Tegoroczny Wimbledon zapisze się w historii jako ten, w którym decyzją organizatorów zabrakło Rosjan i Białorusinów. Ci postanowili tak w związku z atakiem zbrojnym Rosji na Ukrainę. Szczególne znaczenie mają więc mecze z udziałem ukraińskich tenisistów w tegorocznej londyńskiej imprezie. W drugiej rundzie kobiecego singla doszło zaś do pojedynku dwóch zawodniczek z tego kraju.

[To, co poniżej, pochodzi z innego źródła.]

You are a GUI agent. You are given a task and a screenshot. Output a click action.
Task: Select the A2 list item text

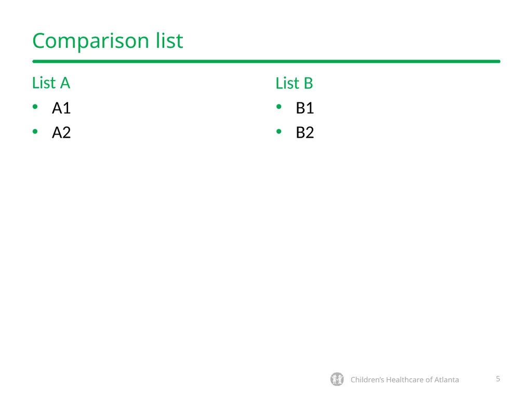point(61,132)
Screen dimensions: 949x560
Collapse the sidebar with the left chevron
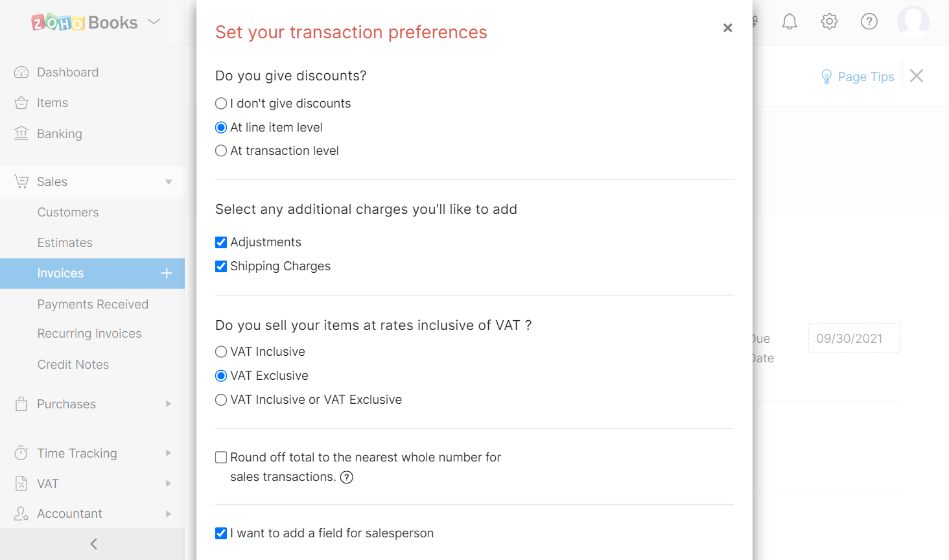click(93, 544)
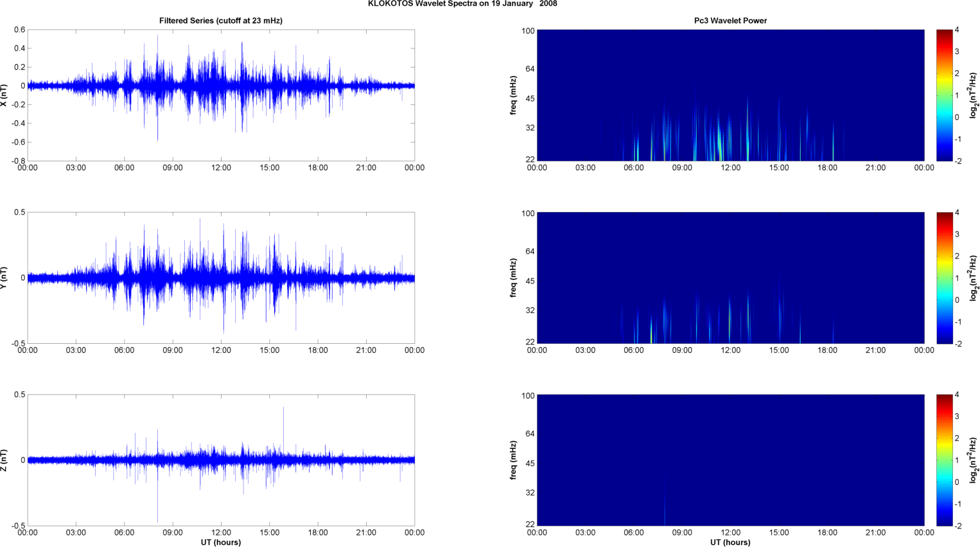Click the Y (nT) axis label
This screenshot has height=547, width=980.
tap(4, 278)
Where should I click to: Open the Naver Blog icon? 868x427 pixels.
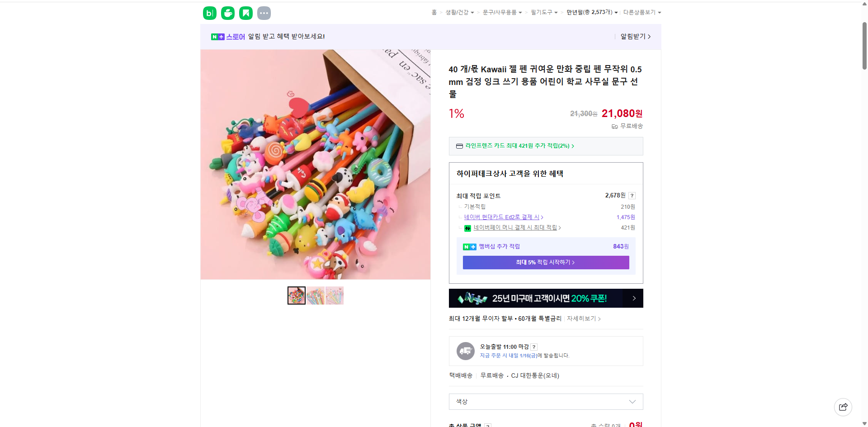point(209,13)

Zakończył się niespodziewanym wynikiem - zajmująca 101. miejsce w rankingu WTA Łesia Curenko odrobiła straty i pokonała 34. w tym zestawieniu Anżelinę Kalininę 3:6, 6:4, 6:3. Przebieg i wynik spotkania był jednak w tym wypadku dla wielu osób sprawą drugorzędną i konferencję pomeczową ze zwyciężczynią zdominował temat wojny oraz reakcji na nią.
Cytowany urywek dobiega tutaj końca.